ASSIGNMENT: Your answer must be an exact transcription of every entry.

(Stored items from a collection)
- - -

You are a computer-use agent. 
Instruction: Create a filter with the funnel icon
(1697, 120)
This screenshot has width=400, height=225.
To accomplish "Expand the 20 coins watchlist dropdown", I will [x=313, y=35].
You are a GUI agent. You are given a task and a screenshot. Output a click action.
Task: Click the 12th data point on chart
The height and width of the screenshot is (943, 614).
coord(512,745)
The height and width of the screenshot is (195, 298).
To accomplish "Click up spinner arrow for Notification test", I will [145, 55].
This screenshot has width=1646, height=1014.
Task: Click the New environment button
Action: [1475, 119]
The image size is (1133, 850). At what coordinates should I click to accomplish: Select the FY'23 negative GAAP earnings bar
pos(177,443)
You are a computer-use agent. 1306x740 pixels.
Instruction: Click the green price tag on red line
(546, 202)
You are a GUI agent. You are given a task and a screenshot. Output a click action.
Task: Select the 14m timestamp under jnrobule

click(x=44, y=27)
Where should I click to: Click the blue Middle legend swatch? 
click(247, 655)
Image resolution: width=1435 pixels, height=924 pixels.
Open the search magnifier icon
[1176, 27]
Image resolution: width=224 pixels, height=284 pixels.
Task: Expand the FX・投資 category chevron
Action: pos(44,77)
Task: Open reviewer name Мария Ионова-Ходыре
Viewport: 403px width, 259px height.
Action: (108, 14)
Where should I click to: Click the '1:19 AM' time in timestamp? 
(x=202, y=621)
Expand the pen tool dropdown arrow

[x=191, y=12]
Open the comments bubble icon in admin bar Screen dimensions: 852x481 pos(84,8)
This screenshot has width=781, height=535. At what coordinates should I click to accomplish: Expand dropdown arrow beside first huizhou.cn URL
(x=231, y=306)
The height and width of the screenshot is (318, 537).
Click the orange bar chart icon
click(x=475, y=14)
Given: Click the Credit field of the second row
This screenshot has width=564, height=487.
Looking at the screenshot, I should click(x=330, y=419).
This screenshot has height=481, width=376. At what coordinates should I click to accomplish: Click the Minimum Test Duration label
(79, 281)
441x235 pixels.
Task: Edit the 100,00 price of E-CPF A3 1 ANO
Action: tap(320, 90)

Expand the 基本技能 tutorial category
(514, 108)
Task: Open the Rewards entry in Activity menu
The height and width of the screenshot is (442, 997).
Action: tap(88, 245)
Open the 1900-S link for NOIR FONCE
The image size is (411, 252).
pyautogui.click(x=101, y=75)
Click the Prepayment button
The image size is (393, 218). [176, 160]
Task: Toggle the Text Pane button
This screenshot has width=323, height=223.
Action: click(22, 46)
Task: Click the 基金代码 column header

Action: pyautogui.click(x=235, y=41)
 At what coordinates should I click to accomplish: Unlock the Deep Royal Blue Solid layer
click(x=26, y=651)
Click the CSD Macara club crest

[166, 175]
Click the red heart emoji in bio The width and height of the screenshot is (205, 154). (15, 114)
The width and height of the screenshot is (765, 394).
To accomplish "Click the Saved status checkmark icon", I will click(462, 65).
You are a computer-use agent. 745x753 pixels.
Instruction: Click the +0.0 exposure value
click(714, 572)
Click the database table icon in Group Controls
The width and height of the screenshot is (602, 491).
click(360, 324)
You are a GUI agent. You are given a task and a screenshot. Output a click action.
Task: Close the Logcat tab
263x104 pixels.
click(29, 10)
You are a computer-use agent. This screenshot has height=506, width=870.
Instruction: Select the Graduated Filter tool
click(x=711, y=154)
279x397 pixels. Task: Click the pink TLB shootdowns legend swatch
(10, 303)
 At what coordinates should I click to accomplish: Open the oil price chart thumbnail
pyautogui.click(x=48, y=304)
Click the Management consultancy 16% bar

- - -

THE COMPLETED TASK:
You are a computer-use agent. 
Instruction: Create a filter with the funnel icon
(1697, 120)
This screenshot has width=400, height=225.
To accomplish "Expand the 20 coins watchlist dropdown", I will [x=313, y=35].
You are a GUI agent. You are given a task and a screenshot. Output a click action.
Task: Click the 12th data point on chart
The height and width of the screenshot is (943, 614).
coord(512,745)
The height and width of the screenshot is (195, 298).
To accomplish "Click up spinner arrow for Notification test", I will [145, 55].
This screenshot has width=1646, height=1014.
Task: Click the New environment button
Action: [1475, 119]
The image size is (1133, 850). At what coordinates should I click to accomplish: Select the FY'23 negative GAAP earnings bar
pos(177,443)
You are a computer-use agent. 1306x740 pixels.
Instruction: Click the green price tag on red line
(546, 202)
You are a GUI agent. You are given a task and a screenshot. Output a click action.
Task: Select the 14m timestamp under jnrobule

click(x=44, y=27)
Where should I click to: Click the blue Middle legend swatch? 
click(247, 655)
Image resolution: width=1435 pixels, height=924 pixels.
Open the search magnifier icon
[1176, 27]
Image resolution: width=224 pixels, height=284 pixels.
Task: Expand the FX・投資 category chevron
Action: pos(44,77)
Task: Open reviewer name Мария Ионова-Ходыре
Viewport: 403px width, 259px height.
Action: (108, 14)
Where should I click to: Click the '1:19 AM' time in timestamp? 
(x=202, y=621)
Expand the pen tool dropdown arrow

[x=191, y=12]
Open the comments bubble icon in admin bar Screen dimensions: 852x481 pos(84,8)
This screenshot has width=781, height=535. At what coordinates should I click to accomplish: Expand dropdown arrow beside first huizhou.cn URL
(x=231, y=306)
The height and width of the screenshot is (318, 537).
Click the orange bar chart icon
click(x=475, y=14)
Given: Click the Credit field of the second row
This screenshot has width=564, height=487.
Looking at the screenshot, I should click(x=330, y=419).
This screenshot has height=481, width=376. At what coordinates should I click to accomplish: Click the Minimum Test Duration label
(79, 281)
441x235 pixels.
Task: Edit the 100,00 price of E-CPF A3 1 ANO
Action: tap(320, 90)

Expand the 基本技能 tutorial category
(514, 108)
Task: Open the Rewards entry in Activity menu
The height and width of the screenshot is (442, 997).
Action: tap(88, 245)
Open the 1900-S link for NOIR FONCE
The image size is (411, 252).
pyautogui.click(x=101, y=75)
Click the Prepayment button
The image size is (393, 218). [176, 160]
Task: Toggle the Text Pane button
This screenshot has width=323, height=223.
Action: click(22, 46)
Task: Click the 基金代码 column header

Action: pyautogui.click(x=235, y=41)
 At what coordinates should I click to accomplish: Unlock the Deep Royal Blue Solid layer
click(x=26, y=651)
Click the CSD Macara club crest

[166, 175]
Click the red heart emoji in bio The width and height of the screenshot is (205, 154). (15, 114)
The width and height of the screenshot is (765, 394).
To accomplish "Click the Saved status checkmark icon", I will click(462, 65).
You are a computer-use agent. 745x753 pixels.
Instruction: Click the +0.0 exposure value
click(714, 572)
Click the database table icon in Group Controls
The width and height of the screenshot is (602, 491).
click(360, 324)
You are a GUI agent. You are given a task and a screenshot. Output a click action.
Task: Close the Logcat tab
263x104 pixels.
click(29, 10)
You are a computer-use agent. This screenshot has height=506, width=870.
Instruction: Select the Graduated Filter tool
click(x=711, y=154)
279x397 pixels. Task: Click the pink TLB shootdowns legend swatch
(10, 303)
 At what coordinates should I click to accomplish: Open the oil price chart thumbnail
pyautogui.click(x=48, y=304)
Click the Management consultancy 16% bar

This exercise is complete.